**SOURCE:**
• • • • •

In neighboring Miyagi Prefecture is the Daigyoji temple, on Mount Tomiyama, in the town of Matsushima. It has been a center of worship for some 1,200 years, and many spirits are said to be wandering here; the temple bell rings by itself even when there is no wind or anyone around. The bell is most likely to ring between one and two in the morning. Also heard at night is the sound of water being taken up and poured from the famous well, Suigetsu, in the temple grounds. Again, there is nobody there, although the head monk, Inatomi Koun, tells the story of how one night he went to investigate the sound and saw, standing at the well, a young woman who then disappeared. In addition, he recalls that one evening, around eight o’clock, he watched as a fireball about thirty centimeters in diameter approached from the outer gate, and headed toward him. The fireball veered upward and flew into the main temple building.
Beginning in 1985, there was a problem of haunting at a large apartment building constructed approximately eight minutes or so away by foot from Kanazawa Hakkei Station. The mansion was reportedly b
uilt on the east ruins of the Jokoji temple, where there were more than forty tombs dating back to the Middle Ages. Numerous strange happenings have been reported in the area. A ghost wearing armor appeared in a certain room at night. A woman in another spot was visited at night by the dark figure of a large man beside her bed. For some reason she was unafraid, because she felt he was trying to ask her something, but when she tried to use her voice, she could not. Another time, the temple’s deputy head monk, Kurata Shoin, was walking with his four-year-old nephew on the hill behind the ruins, when the little boy suddenly became deathly afraid and grabbed his uncle. A man living in the neighborhood was walking his dog, when, she, too, became terrified near the ruins and ran away to safety. The monk felt that children and perhaps also animals, have special psychic power which enables them to sense the presence of spirits. Intriguingly enough, there was considerable controversy over the building’s construction, especially after several hundred human bones were dug up from the ruins. A number of people strongly in favor of the construction reportedly died suddenly of unknown causes, or met with serious accidents. But construction of the mansion was eventually completed in 1988, and a prayer service held, asking the spirits not to haunt the residents. So far they have honored this request.

• • • • •

According to the text about hauntings, at what time is the Daigyoji temple bell most likely to ring by itself?

**SOURCE DATA:**

• • • • •

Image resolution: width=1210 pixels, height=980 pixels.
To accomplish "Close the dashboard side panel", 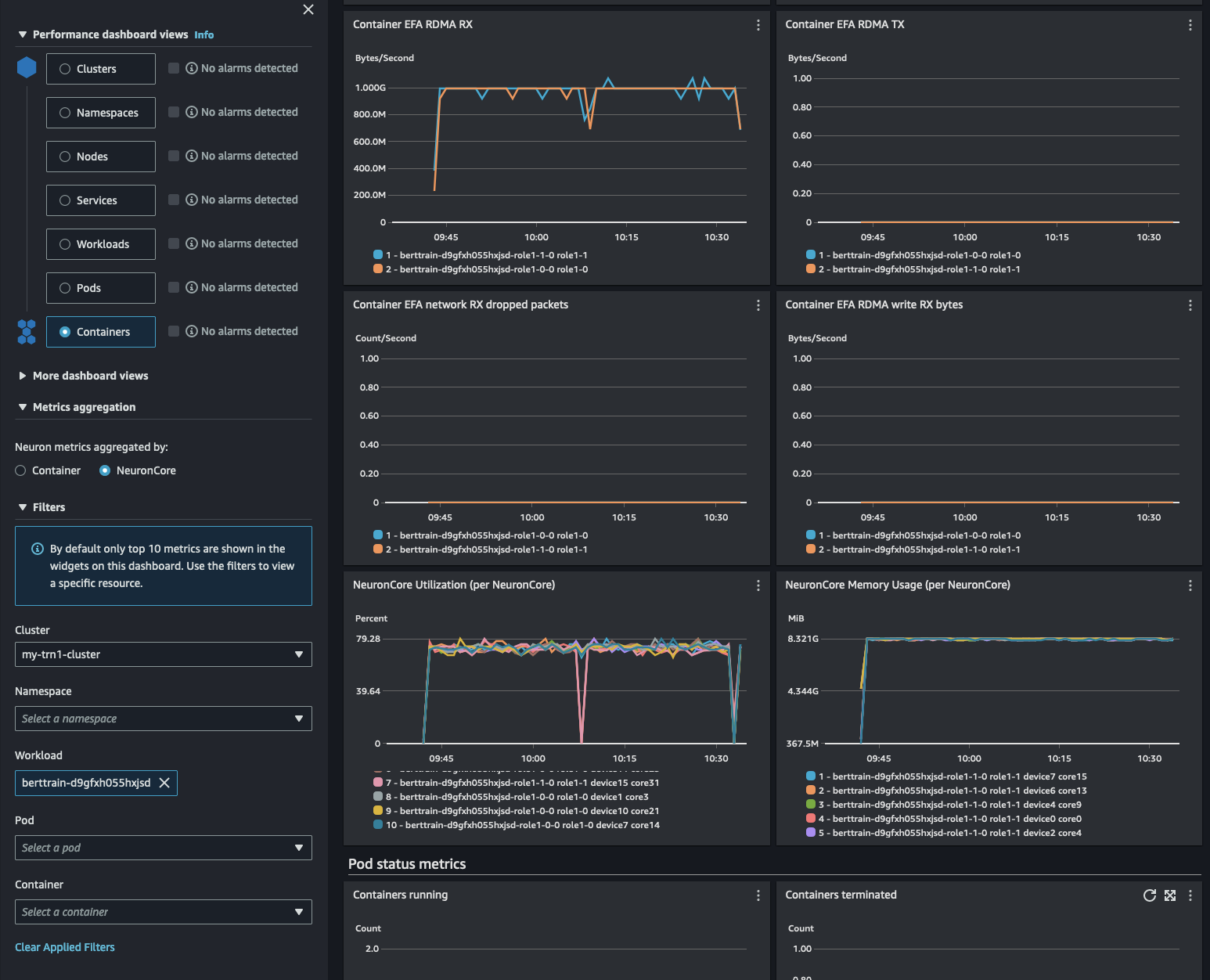I will [x=308, y=9].
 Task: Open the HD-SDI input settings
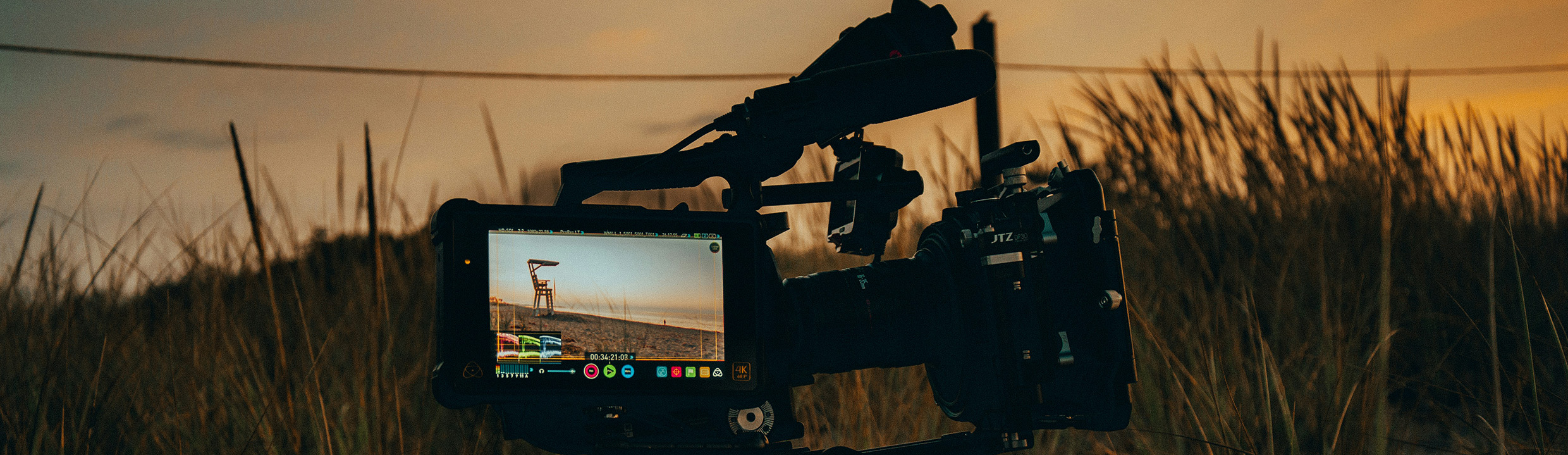point(506,232)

• • • • •

**TASK ANSWER:**
Between one and two in the morning.